The syntax for equ on the Z80 is `symbol equ expression'. On the Z80 it is an eror if symbol is already defined, but the symbol is not protected from later redefinition. Compare Equiv.

.data subsection:

.data tells as to assemble the following statements onto the end of the data subsection numbered subsection (which is an absolute expression). If subsection is omitted, it defaults to zero.

.include"file":

This directive provides a way to include supporting files at specified points in your source program. The code from file is assembled as if it followed the point of the .include; when the end of the included file is reached, assembly of the original file continues. You can control the search paths used with the `-I' command-line option (see Command-Line Options). Quotation marks are required around file.

.error"string":

Similarly to .err, this directive emits an error, but you can specify a string that will be emitted as the error message. If you don't specify the message, it defaults to ".error directive invoked in source file". See Error and Warning Messages.

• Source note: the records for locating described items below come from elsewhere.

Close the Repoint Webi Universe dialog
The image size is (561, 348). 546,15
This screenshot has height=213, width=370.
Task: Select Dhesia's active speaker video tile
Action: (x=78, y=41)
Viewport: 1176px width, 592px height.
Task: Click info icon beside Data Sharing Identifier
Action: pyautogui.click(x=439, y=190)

      .error "This code has not been assembled and tested."

.local names:

This directive, which is available for ELF targets, marks each symbol in the comma-separated list of names as a local symbol so that it will not be externally visible. If the symbols do not already exist, they will be created.

For targets where the .lcomm directive (see Lcomm) does not accept an alignment argument, which is the case for most ELF targets, the .local directive can be used in combination with.comm (see Comm) to define aligned local common data.

.struct expression:

Switch to the absolute section, and set the section offset to expression, which must be an absolute expression. You might use this as follows:

             .struct 0
field1:
.struct field1 + 4
field2:
.struct field2 + 4
field3:

This would define the symbol field1 to have the value 0, the symbol field2 to have the value 4, and the symbol field3 to have the value 8. Assembly would be left in the absolute section, and you would need to use a .section directive of some sort to change to some other section before further assembly.